• Dataset extract
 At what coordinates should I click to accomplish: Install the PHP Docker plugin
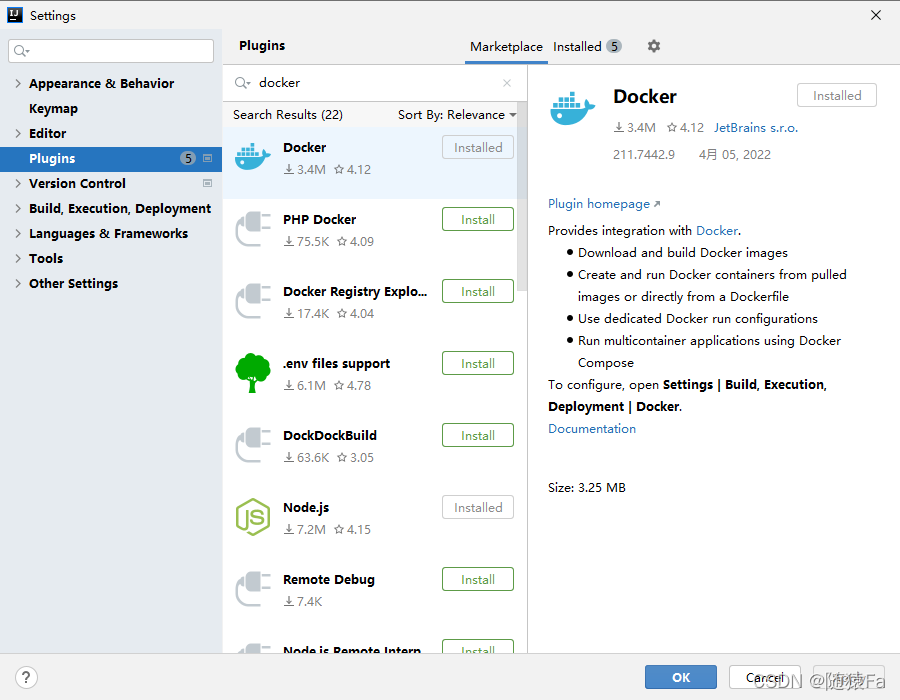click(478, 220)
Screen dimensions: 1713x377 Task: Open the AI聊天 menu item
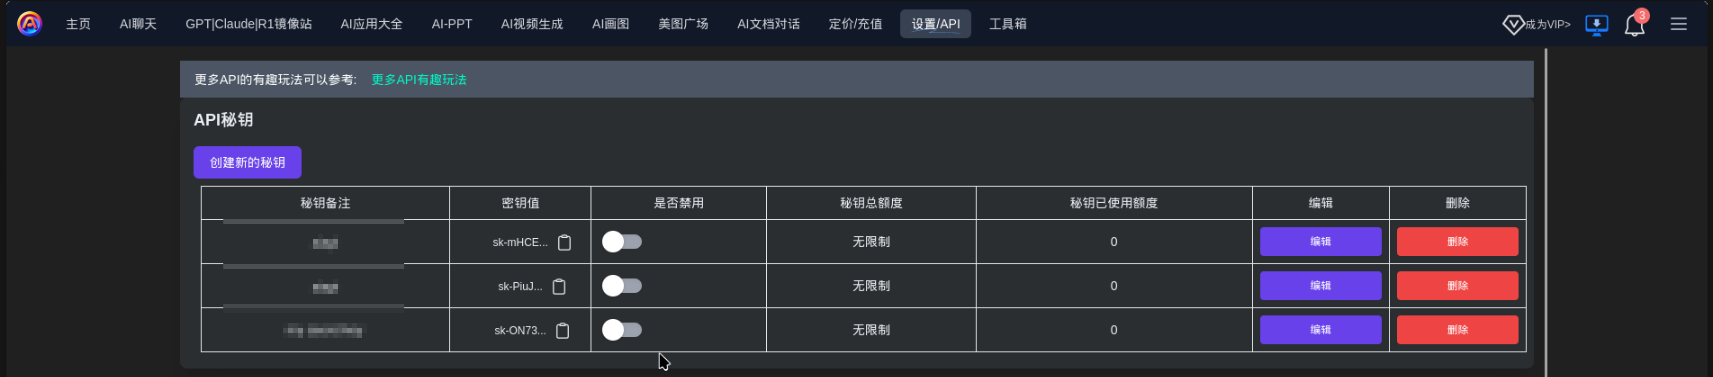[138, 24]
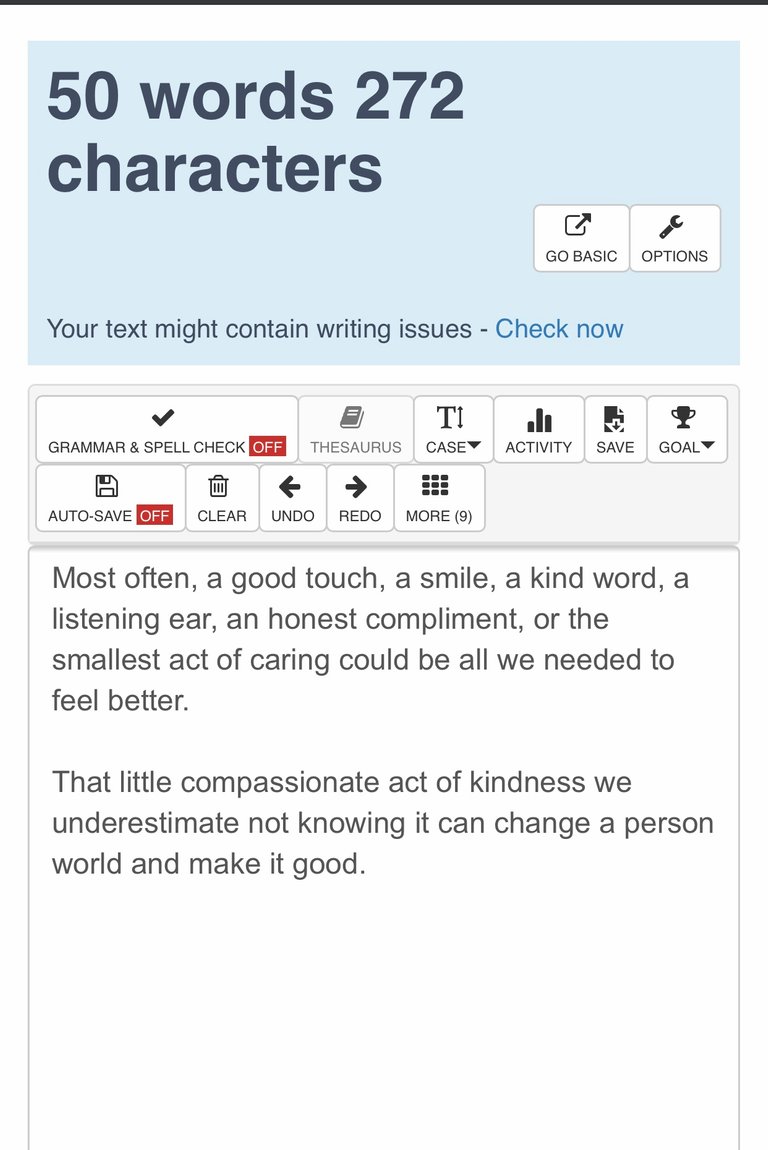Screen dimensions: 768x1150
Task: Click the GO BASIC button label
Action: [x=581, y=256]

• Requirement
Your answer must reproduce exactly the lines from the line with "Screen dimensions: 1713x377" through the end of the material, both ends included, with every picture dropped.

• Written response
Screen dimensions: 1713x377 Task: Open the AI聊天 menu item
[138, 24]
Screen dimensions: 768x1150
Task: Click the GO BASIC button label
Action: [x=581, y=256]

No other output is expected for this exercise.